The Orion pressure vessel, which is the vehicles primary structure that will hold a pressurized atmosphere for the astronauts, consists of seven large aluminum pieces that are welded together using a state-of-the-art process called friction-stir welding. This process produces incredibly strong bonds by transforming metal into a plastic-like state, then uses a rotating pin tool to forge a bond between two metal components.
This helps ensure that the structure of the Orion spacecraft is strong, light-weight and air-tight, something that is essential to next-generation spacecraft. And while it has meant that the construction and assembly process of the Orion has been a long journey, the extra care NASA is taking to prepare their capsules will ensure that they can keep their astronauts safe and withstand the harsh environment of deep space.
(Excerpt) Read more at universetoday.com ...
Why send it unmanned? Surely there are folks that would love to make the trip. Heck, I’ll volunteer.
High energy radiation just blows through it.
Wonder id they are storing water between the shells of the walls, or if the water storage will be up front?
Smart money would ship extra water and air up then add it as a module to the craft.
Id prefer the dragon.
Which really begs the question, how exactly did they do it before...
The original Orion was a system developed by a Freeman Dyson. It used nuclear bomb explosions that could propel a large craft loaded with gear and people to mars in weeks rather than months.
I’d go, but as fat as I am I’d have to buy two tickets.
Aluminum can block or repel about 25% of cosmic radiation. They're using plastics now with much better results. They're building capsules with layers of materials to protect astronauts, and materials sciences are moving quickly toward better protection measures for astronomical applications.
Its the mass, not the weight.
What I would like to know and I know it is a lot bigger than the Apollo capsule. What are the 3 or 4 astronauts are going to do during a several months space flight to Mars?
That’s what I thought they were referring to when I saw the headline.
Three I don’t know. They’d need a fourth for Bridge...

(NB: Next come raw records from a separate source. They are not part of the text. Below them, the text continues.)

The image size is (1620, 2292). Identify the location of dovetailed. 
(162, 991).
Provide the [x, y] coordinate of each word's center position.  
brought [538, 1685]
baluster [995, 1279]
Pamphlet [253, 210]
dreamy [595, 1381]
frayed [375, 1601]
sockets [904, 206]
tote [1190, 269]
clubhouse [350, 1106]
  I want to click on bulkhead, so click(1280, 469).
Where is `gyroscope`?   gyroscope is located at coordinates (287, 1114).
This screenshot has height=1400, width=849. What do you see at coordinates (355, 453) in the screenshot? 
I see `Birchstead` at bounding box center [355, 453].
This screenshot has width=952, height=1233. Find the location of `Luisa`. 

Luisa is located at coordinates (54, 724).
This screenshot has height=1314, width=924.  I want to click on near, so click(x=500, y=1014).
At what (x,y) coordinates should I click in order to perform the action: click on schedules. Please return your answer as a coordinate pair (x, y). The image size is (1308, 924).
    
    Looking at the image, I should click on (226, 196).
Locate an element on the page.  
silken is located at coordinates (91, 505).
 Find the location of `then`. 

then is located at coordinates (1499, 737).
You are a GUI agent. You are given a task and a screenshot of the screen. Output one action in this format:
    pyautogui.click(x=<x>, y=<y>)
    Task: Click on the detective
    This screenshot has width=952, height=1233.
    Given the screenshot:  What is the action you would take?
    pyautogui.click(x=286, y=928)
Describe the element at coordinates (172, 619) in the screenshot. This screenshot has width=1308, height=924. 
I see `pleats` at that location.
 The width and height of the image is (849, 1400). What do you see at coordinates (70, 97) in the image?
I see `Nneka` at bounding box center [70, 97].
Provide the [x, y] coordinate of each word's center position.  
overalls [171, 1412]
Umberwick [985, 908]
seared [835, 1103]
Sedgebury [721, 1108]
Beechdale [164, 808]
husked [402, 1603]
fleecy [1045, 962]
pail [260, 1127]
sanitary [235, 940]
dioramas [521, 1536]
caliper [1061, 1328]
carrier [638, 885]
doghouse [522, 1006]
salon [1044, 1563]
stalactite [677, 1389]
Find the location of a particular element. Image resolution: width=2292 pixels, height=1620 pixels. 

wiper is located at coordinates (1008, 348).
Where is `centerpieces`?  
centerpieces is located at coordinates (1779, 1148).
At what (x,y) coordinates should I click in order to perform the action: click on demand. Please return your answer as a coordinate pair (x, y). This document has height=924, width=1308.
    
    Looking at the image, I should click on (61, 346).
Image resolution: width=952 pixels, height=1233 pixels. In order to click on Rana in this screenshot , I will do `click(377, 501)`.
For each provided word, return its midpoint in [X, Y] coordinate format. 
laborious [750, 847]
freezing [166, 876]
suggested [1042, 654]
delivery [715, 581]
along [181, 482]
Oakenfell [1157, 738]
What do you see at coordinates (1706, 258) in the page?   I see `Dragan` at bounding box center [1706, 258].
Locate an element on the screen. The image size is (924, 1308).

Lots of sleep. Lots of vitual reality headset time. Books, movies, twitter, youtube...you can put the whole internet on a handful of thumb drives these days...
Astronaut long term exposure outside Earth’s magnetosphere (the Apollo astronauts were only vulnerable for a week or so and the ISS orbits well within the protective field) is something seldom noted in “Let’s go to Mars and then mine the Asteroid Belt” articles. Perforation by micro-meteoroids moving at a few miles per second is another potential “Whoa, s***!” reality of space that you never see in the movies.
They’d have to exercise a lot just to keep from wasting away.
If you’re moving fast enough to get to Mars in weeks, how are you going to slow down when you get there?
NASA and safety engineers require an initial unmanned test flight to qualify a new spacecraft for manned flight.
Project Orion craft would have carried water between dual hulls in the millions of gallons. They were not the fragile ships/capsules used today. Inter-system ships would have had a crew of 150. The interstellar version would have had a crew in the thousands ... the bigger they were the better they would have worked.
Motto: Mars by 1964, Venus by 1970
That’s how far behind we have fallen.
everal months space flight to Mars
—
Years. not months
Yes they slow down for the second half.